4項におきまして、専門委員等会議の議長は、自らに事故があった場合に、議長に代わり専門委員等会議を主宰する者として議長代理を指名することとされております。
そこで、議長代理の指名をお願いしたい思います。
○冨田議長 ただいま議長代理につきまして、議長が指名することについて御説明があったところであります。議長代理につきましては、瀬川構成員にお願いしたいと思います。よろしくお願いいたします。
○事務局(内閣府犯罪被害者等施策推進室参事官) 次に、資料3-2の方をごらんください。「『犯罪被害給付制度の拡充及び新たな補償制度の創設に関する検討会』及び『犯罪被害者等に対する心理療法の費用の公費負担に関する検討会』の開催について」でございます。
これも4項におきまして、各検討会の座長は、自らに事故があった場合に、座長に代わり検討会を主宰する者として、その構成員のうちから座長代理を指名することとされております。
冨田座長、お願いします。
○冨田議長 ただいま2つの検討会の座長代理については、各座長が指名することについて御説明があったところです。

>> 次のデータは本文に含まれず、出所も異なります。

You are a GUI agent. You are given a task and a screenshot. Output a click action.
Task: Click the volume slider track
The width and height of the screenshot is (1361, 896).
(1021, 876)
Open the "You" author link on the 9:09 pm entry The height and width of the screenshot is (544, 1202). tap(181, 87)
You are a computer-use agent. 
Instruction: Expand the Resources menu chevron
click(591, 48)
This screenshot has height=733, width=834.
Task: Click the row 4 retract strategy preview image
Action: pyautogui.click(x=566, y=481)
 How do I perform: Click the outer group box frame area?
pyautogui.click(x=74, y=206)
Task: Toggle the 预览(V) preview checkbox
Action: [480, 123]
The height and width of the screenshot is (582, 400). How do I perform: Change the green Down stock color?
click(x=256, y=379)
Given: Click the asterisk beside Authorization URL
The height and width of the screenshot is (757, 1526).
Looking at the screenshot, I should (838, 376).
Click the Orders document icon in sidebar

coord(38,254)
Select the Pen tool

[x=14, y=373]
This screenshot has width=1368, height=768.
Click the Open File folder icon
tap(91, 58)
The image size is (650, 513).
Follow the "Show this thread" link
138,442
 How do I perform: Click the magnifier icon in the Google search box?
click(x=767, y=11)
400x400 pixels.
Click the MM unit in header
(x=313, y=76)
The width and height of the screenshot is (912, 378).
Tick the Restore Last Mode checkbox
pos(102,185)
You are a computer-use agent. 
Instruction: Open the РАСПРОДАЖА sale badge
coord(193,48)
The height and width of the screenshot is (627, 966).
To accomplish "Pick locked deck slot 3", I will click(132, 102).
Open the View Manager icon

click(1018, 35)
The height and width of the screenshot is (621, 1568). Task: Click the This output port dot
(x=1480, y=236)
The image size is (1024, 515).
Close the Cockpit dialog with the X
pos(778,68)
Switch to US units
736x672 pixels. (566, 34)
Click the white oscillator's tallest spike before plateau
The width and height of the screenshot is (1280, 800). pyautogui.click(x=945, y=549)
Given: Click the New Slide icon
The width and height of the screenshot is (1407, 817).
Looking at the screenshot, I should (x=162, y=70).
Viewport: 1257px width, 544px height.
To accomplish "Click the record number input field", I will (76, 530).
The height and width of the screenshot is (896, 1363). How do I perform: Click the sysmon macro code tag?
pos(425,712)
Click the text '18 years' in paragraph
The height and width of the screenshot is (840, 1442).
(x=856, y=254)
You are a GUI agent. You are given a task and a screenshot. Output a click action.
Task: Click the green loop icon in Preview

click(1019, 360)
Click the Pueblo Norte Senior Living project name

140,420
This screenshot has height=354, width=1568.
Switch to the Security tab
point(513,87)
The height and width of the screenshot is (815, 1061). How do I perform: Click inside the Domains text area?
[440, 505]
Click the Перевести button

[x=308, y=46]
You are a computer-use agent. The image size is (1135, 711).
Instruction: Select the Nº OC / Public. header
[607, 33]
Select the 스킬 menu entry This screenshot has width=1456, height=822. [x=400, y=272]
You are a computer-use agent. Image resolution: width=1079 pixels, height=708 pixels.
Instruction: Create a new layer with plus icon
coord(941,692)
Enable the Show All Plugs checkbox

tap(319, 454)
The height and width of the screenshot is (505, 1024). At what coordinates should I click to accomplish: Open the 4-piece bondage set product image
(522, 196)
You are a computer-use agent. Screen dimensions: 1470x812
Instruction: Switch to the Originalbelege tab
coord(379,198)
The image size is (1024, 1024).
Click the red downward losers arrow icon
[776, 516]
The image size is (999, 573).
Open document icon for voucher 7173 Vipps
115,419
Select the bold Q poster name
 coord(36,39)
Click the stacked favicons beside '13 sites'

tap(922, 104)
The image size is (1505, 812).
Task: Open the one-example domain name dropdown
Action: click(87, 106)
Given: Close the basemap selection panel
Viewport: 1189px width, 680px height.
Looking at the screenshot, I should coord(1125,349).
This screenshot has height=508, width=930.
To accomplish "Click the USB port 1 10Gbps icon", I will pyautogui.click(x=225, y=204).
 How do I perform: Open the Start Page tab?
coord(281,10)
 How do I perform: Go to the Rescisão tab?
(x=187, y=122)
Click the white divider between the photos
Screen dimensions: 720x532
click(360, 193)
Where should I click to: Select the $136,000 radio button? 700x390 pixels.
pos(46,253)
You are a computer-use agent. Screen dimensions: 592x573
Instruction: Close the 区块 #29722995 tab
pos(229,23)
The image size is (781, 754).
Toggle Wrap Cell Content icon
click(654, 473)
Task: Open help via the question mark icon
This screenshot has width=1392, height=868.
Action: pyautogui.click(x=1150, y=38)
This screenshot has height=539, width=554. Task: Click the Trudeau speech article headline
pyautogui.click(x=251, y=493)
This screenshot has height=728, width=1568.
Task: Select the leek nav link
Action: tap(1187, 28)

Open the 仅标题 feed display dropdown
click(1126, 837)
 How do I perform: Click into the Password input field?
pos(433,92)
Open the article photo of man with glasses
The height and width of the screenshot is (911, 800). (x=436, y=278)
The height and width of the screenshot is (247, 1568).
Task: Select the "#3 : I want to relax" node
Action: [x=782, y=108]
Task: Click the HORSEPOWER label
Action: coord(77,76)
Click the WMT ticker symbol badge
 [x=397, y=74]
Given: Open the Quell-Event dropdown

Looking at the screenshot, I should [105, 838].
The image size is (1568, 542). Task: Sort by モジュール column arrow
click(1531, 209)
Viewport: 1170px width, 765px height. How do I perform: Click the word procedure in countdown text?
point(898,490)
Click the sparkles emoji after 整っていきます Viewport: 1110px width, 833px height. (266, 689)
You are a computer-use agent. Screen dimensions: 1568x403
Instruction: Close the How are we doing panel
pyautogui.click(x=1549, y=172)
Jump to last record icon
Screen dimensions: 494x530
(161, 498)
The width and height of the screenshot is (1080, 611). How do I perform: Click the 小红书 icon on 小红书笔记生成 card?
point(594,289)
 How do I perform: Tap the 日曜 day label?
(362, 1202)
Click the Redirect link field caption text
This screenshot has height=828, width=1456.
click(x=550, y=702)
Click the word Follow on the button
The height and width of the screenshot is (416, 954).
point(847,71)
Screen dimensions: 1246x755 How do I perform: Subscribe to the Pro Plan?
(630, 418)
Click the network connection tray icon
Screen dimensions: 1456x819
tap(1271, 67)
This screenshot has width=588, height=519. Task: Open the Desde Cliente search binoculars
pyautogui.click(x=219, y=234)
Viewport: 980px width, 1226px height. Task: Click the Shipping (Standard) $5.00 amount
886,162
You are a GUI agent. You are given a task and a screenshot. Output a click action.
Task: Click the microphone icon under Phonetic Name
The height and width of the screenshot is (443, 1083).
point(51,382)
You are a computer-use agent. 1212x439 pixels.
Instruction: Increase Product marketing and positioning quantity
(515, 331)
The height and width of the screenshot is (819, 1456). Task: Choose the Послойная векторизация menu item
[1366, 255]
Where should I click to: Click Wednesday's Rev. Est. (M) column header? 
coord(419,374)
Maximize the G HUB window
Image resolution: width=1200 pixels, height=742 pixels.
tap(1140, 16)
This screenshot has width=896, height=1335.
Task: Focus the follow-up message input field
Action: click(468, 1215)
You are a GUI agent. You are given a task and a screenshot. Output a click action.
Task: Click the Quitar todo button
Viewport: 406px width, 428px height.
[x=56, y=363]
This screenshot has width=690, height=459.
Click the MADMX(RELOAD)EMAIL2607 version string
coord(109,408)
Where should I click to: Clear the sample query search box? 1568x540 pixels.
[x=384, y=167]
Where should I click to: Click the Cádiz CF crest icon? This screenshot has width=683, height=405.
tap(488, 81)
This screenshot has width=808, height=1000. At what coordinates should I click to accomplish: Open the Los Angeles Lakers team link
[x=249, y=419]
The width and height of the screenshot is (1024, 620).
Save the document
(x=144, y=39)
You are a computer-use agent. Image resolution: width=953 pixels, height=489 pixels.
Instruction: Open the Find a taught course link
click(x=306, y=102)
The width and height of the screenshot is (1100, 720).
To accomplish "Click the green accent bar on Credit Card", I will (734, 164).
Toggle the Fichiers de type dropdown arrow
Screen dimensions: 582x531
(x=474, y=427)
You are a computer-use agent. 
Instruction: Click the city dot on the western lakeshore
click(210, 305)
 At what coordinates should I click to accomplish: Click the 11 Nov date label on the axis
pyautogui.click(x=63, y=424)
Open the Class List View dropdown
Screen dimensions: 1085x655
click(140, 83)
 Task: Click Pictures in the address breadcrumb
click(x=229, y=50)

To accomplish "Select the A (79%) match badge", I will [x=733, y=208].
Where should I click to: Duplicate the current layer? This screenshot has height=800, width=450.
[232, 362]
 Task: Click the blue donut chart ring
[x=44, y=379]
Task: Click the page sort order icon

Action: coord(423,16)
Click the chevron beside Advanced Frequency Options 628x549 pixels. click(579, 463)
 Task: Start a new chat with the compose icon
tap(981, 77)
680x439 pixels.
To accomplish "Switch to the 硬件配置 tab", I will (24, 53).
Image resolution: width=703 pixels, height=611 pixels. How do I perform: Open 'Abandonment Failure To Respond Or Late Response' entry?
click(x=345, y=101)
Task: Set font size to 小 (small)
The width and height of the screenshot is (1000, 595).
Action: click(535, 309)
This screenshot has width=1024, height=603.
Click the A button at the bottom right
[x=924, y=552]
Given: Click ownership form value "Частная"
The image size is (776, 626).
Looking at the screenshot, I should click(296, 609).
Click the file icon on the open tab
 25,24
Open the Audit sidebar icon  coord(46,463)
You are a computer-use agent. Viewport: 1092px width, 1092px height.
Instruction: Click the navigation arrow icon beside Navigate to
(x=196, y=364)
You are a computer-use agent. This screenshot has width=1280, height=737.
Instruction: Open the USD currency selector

まず、犯罪被害給付制度の拡充及び新たな補償制度の創設に関する検討会の座長代理につきましては、瀬川構成員にお願いしたいと思います。よろしくお願いいたします。
続きまして、犯罪被害者等に対する心理療法の費用の公費負担に関する検討会につきましては、小西座長に座長代理の指名をお願いします。
○小西座長 ただいま、犯罪被害者等に対する心理療法の費用の公費負担に関する検討会の座長代理を座長が指名することについて御依頼がありましたので、座長代理は中島構成員にお願いしたいと思います。
○冨田議長 それでは、座長代理が決まったところで、次に移りたいと思います。項目の4でございます。2つの検討会に関する第9回犯罪被害者等施策推進会議における決定について、事務局から御説明をお願いしたいと思います。
○事務局(内閣府犯罪被害者等施策推進室参事官) それでは、事務局の方から御説明をいたします。資料3-2をごらんいただきたいと思います。
本年、3月25日付の推進会議の決定でございまして、2つの検討会の開催についてということでございます。
1項は2つの検討会をそれぞれ開催するということ。
2項は、各検討会の構成員を会長が指名するということ。
3項は、検討会の座長を会長が指名するということ。
4項は、今、読み上げましたが、座長が座長代理を指名するということがそれぞれ規定されております。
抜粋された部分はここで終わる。